In februari 2017 hielden deze initiatiefnemers een symposium en sinds dit voorjaar is het platform een feit. Het doel: de kwaliteit van leven van de doelgroep verbeteren, via bijvoorbeeld kennisdelen, casuïstiek en vakgroepen. De Vries: ‘Er is echt behoefte aan vakgroepen georganiseerd rond functie, bijvoorbeeld voor orthopedagogen of fysiotherapeuten. Dus die gaan er komen. Én we kijken naar multidisciplinaire groepen, want die zijn voor deze doelgroep erg belangrijk.’ Het platform is inmiddels in overleg met veertien andere organisaties om ook aan te haken. De Vries: ‘We zijn nu bezig met het inrichten van het platform en het aannemen van een professional.
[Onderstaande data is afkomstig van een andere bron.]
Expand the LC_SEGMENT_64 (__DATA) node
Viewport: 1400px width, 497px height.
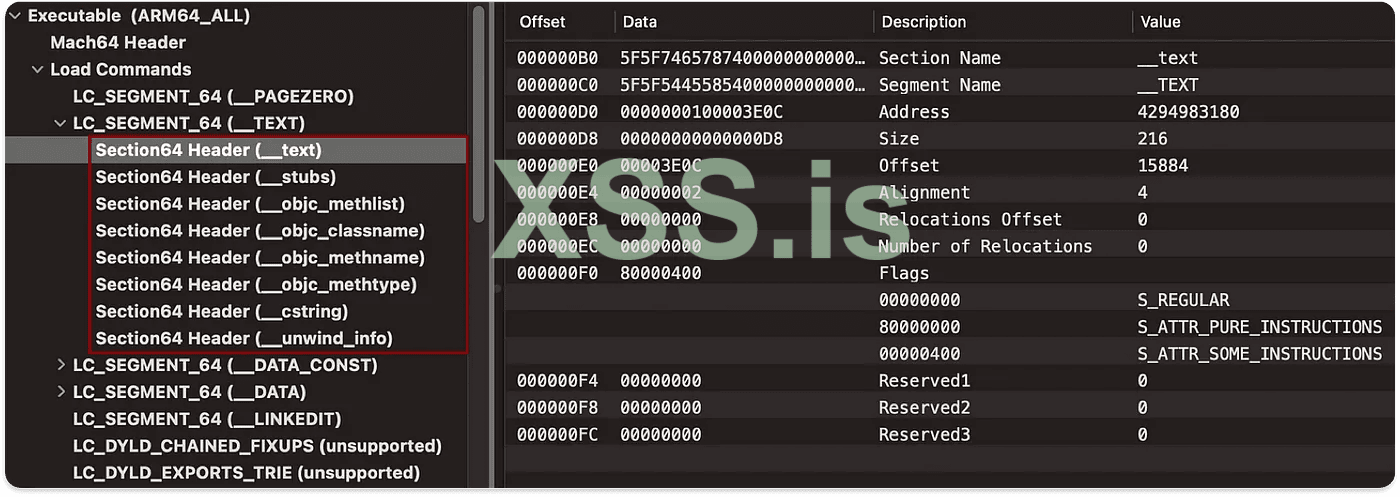61,393
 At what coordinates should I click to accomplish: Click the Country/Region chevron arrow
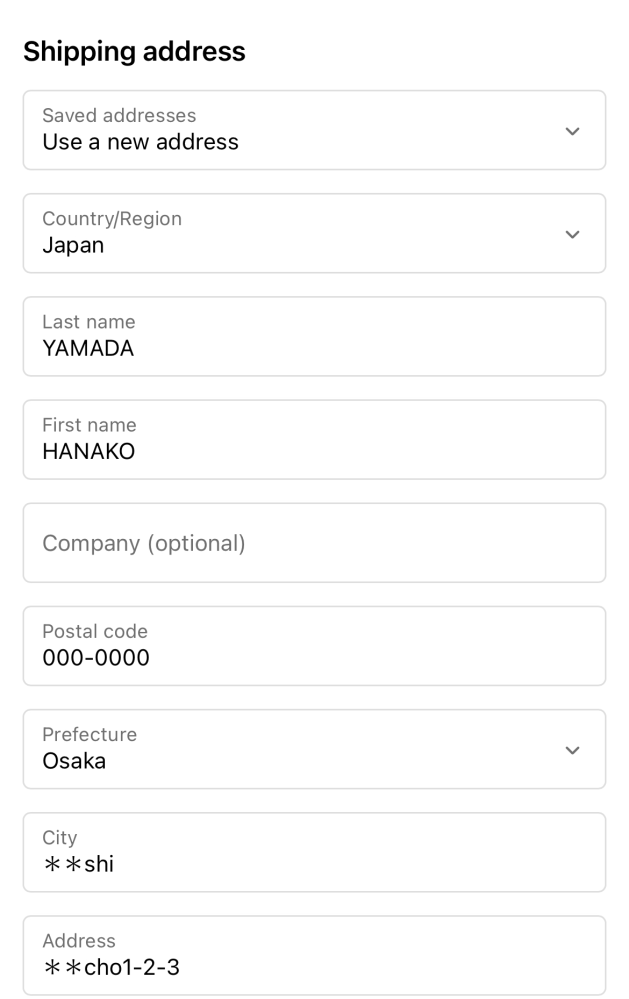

Eind dit jaar, begin volgend jaar, moeten  de eerste acties er zijn.’

Een aparte doelgroep?

Welke factoren zijn bepalend voor de zorgbehoefte van mensen met een beperking? En welke interventies hebben vervolgens het meeste effect op de kwaliteit van bestaan en ontwikkeling van mensen? Dat zijn de twee hoofdvragen van het SCORE-onderzoek. In dit onderzoek worden 250 cliënten van alle niveaus met een intensieve zorgvraag vier jaar lang gevolgd in alles wat er in de behandeling en begeleiding gebeurt. Die gegevens worden vervolgens geanalyseerd.

Het gaat om cliënten van Ipse de Bruggen, de Hartekamp Groep, Cordaan, Ons Tweede Huis. Binnen het consortium nemen ook ROC Mondriaan en ROC Nova College als onderwijsinstellingen deel. Het onderzoek is gestart in 2016 en loopt door tot en met 2020. Het wordt uitgevoerd  door twee promovendi, Guus Wulms en Désiree van Winden, onder leiding van Yvette Dijkxhoorn en hoogleraar Hanna Swaab van de Universiteit Leiden .
‘We praten nu nog over mensen met bijvoorbeeld autisme of EVB+ en we doen alsof dat doelgroepen zijn, maar dat wéten we helemaal niet. Misschien kom je op heel andere zorgclusters uit, als je kijkt naar de zorgbehoefte van mensen.’

De eerste gegevens lijken erop te wijzen dat de kwaliteit van bestaan voor een heel belangrijk deel wordt bepaald door de mate waarin een cliënt sociale relaties heeft. ‘Dat zou kunnen betekenen dat gedragswetenschappers  en andere ondersteuners zich veel meer zouden moeten richten op de omgeving en op de vraag of een cliënt voldoende mensen om zich heen heeft die aan de sociale behoeften kunnen voldoen.’